** AVAILABLE DATA follows **

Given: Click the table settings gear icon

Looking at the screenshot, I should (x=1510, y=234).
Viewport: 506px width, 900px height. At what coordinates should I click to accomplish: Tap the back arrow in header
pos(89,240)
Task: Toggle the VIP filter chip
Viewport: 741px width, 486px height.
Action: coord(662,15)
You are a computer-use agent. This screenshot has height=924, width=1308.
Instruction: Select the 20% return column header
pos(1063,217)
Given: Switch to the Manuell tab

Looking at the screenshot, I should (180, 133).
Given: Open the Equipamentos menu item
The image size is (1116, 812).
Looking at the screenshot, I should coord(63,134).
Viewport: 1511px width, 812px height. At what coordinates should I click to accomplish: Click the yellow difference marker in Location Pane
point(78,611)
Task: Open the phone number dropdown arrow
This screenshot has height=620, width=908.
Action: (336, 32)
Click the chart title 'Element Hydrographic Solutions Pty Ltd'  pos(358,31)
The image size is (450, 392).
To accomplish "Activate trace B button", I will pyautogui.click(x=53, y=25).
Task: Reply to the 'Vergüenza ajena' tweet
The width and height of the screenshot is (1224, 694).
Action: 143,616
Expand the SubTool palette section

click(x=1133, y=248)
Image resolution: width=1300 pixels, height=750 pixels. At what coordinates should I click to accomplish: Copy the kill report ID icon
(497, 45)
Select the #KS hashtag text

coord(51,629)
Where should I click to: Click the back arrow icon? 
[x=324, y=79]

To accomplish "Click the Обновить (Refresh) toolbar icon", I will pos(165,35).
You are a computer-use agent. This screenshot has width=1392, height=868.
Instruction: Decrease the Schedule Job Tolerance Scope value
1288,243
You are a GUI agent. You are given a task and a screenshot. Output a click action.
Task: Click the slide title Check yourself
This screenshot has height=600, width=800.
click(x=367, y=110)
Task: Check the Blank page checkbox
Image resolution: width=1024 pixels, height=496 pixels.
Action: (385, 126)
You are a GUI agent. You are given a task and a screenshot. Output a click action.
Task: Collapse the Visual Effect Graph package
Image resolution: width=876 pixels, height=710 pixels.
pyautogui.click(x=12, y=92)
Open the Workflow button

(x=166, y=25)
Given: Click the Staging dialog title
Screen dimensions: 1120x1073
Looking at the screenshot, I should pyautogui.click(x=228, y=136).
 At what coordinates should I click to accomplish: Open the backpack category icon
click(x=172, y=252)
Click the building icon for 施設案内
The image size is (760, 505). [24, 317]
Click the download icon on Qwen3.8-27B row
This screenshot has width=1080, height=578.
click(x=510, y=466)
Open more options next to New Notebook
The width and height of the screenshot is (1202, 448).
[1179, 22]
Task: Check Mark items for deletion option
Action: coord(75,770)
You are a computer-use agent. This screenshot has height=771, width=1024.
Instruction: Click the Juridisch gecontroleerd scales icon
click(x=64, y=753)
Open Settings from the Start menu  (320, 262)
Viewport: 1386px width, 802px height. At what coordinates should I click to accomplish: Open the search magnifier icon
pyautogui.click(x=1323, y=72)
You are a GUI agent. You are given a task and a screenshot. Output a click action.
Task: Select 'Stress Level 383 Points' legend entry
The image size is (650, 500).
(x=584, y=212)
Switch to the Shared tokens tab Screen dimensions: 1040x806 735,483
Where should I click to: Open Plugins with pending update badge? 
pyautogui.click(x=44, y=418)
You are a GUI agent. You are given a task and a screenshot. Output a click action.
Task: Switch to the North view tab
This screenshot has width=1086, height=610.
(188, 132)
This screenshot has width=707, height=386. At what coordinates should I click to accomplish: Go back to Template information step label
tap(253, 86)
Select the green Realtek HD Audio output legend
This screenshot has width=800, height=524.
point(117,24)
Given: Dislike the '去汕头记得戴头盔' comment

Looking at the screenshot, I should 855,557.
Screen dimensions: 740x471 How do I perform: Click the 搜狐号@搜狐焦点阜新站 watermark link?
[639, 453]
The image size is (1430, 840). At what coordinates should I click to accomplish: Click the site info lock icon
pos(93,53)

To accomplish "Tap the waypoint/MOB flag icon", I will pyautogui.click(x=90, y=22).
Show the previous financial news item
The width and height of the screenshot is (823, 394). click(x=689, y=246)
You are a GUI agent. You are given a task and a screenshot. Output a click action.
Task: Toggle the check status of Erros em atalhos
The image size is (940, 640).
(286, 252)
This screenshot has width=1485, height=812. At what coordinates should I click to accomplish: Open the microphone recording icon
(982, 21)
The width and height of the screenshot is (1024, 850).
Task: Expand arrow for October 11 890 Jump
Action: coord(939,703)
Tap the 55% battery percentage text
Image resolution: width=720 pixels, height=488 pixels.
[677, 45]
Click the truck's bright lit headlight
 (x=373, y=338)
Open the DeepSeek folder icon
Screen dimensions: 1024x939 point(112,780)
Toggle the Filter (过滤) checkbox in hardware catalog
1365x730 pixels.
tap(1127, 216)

** End of AVAILABLE DATA **

* **EXERCISE DETAILS**: Where the data above reaches the line holding "Click the building icon for 施設案内", begin printing, and stop after the line holding "Click the download icon on Qwen3.8-27B row". Each line must be reproduced exactly, with nothing else added.

* **WRITTEN RESPONSE**:
Click the building icon for 施設案内
The image size is (760, 505). [24, 317]
Click the download icon on Qwen3.8-27B row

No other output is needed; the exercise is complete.